------ Listing ------
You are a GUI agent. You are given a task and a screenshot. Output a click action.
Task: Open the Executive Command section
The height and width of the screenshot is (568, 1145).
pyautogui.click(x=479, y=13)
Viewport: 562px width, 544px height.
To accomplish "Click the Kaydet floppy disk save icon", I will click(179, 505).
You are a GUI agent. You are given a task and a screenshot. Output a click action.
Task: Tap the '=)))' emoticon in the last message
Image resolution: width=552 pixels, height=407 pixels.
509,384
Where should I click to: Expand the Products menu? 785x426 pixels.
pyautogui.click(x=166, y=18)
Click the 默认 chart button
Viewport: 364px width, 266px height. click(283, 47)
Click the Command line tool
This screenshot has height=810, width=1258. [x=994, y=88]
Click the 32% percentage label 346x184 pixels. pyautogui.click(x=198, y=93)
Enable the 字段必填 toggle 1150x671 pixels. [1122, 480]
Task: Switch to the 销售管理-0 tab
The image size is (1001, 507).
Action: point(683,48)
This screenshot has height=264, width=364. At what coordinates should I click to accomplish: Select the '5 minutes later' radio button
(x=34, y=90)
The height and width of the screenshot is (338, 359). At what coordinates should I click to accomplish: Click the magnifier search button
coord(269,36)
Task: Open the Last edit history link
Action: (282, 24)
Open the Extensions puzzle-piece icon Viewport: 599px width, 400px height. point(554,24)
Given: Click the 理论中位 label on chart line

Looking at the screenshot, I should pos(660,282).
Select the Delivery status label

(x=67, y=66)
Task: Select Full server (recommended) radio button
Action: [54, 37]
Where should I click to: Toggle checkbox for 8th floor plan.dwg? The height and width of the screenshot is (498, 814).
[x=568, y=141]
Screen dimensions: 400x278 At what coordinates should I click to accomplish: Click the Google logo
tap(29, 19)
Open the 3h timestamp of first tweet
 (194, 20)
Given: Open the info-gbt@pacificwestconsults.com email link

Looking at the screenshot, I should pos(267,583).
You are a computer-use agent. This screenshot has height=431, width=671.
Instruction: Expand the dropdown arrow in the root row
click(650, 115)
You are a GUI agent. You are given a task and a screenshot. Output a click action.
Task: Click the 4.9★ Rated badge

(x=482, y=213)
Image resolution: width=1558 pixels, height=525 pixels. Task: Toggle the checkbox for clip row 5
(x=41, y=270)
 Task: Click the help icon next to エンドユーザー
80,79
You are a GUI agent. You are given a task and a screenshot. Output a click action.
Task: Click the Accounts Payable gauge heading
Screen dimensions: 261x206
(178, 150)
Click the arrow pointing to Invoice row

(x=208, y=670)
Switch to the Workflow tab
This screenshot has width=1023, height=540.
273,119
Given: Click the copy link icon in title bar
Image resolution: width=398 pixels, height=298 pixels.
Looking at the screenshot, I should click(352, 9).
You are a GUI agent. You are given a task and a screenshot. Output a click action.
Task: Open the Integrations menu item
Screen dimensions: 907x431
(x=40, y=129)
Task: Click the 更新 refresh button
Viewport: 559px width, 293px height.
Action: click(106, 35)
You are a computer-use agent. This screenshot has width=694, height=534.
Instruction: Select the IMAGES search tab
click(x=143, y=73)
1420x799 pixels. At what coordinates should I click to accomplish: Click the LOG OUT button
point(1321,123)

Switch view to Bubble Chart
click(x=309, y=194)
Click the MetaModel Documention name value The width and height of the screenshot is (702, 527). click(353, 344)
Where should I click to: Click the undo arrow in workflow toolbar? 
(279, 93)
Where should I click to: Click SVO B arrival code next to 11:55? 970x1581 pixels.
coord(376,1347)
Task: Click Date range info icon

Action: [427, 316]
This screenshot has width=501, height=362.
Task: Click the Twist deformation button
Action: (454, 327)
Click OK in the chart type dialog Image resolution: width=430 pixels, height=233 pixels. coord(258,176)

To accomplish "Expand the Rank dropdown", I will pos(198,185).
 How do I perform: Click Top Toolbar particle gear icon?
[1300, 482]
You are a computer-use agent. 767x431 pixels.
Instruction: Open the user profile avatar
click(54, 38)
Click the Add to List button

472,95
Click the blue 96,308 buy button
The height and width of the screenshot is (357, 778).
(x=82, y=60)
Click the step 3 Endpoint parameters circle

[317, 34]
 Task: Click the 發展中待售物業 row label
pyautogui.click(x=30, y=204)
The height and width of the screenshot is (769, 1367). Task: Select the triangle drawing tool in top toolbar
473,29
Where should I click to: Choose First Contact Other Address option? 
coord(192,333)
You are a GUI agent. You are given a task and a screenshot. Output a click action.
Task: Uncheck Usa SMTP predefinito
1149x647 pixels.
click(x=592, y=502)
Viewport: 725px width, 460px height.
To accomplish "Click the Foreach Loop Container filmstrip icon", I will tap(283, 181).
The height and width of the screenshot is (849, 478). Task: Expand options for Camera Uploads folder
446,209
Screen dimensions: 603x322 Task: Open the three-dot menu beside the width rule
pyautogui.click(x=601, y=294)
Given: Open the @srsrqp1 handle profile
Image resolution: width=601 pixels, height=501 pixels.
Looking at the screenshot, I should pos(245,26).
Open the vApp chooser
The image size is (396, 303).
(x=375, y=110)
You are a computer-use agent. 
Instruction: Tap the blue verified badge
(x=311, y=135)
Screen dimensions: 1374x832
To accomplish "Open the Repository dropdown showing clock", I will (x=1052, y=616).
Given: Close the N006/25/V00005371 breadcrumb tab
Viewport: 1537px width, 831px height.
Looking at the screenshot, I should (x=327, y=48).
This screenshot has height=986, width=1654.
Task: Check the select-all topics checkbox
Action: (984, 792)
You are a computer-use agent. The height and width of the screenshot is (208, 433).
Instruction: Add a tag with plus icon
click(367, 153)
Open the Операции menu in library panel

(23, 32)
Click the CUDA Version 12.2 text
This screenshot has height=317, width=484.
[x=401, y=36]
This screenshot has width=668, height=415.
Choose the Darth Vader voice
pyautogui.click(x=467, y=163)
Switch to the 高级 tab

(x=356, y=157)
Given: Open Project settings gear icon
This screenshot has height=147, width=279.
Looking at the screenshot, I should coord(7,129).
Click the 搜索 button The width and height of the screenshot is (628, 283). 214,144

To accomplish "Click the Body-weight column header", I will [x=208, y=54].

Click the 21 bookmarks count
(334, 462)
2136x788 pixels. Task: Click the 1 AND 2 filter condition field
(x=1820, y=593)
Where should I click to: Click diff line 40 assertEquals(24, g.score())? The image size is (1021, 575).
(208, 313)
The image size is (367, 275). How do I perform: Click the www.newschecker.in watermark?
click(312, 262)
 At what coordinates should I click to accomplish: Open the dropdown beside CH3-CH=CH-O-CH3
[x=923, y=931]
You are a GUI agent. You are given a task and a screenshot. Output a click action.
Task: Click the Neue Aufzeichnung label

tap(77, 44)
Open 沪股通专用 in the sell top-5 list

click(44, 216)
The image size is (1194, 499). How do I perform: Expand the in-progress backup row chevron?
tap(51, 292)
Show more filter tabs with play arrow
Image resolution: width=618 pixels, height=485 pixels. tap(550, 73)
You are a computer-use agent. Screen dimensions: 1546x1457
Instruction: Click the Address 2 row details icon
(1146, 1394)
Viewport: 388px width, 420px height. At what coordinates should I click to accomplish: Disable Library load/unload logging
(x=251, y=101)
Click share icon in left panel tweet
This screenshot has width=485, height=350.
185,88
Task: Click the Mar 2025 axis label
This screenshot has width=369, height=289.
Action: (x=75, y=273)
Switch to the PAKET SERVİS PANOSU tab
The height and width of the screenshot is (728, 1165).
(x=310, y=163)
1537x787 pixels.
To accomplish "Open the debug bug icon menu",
------
- **Your instructions**
Copy out the stretch of items from the line containing "Given: Open Project settings gear icon" through the end of the items, reproducing each line verbatim.

- **Finished task**
Given: Open Project settings gear icon
This screenshot has height=147, width=279.
Looking at the screenshot, I should coord(7,129).
Click the 搜索 button The width and height of the screenshot is (628, 283). 214,144

To accomplish "Click the Body-weight column header", I will [x=208, y=54].

Click the 21 bookmarks count
(334, 462)
2136x788 pixels. Task: Click the 1 AND 2 filter condition field
(x=1820, y=593)
Where should I click to: Click diff line 40 assertEquals(24, g.score())? The image size is (1021, 575).
(208, 313)
The image size is (367, 275). How do I perform: Click the www.newschecker.in watermark?
click(312, 262)
 At what coordinates should I click to accomplish: Open the dropdown beside CH3-CH=CH-O-CH3
[x=923, y=931]
You are a GUI agent. You are given a task and a screenshot. Output a click action.
Task: Click the Neue Aufzeichnung label

tap(77, 44)
Open 沪股通专用 in the sell top-5 list

click(44, 216)
The image size is (1194, 499). How do I perform: Expand the in-progress backup row chevron?
tap(51, 292)
Show more filter tabs with play arrow
Image resolution: width=618 pixels, height=485 pixels. tap(550, 73)
You are a computer-use agent. Screen dimensions: 1546x1457
Instruction: Click the Address 2 row details icon
(1146, 1394)
Viewport: 388px width, 420px height. At what coordinates should I click to accomplish: Disable Library load/unload logging
(x=251, y=101)
Click share icon in left panel tweet
This screenshot has width=485, height=350.
185,88
Task: Click the Mar 2025 axis label
This screenshot has width=369, height=289.
Action: (x=75, y=273)
Switch to the PAKET SERVİS PANOSU tab
The height and width of the screenshot is (728, 1165).
(x=310, y=163)
1537x787 pixels.
To accomplish "Open the debug bug icon menu",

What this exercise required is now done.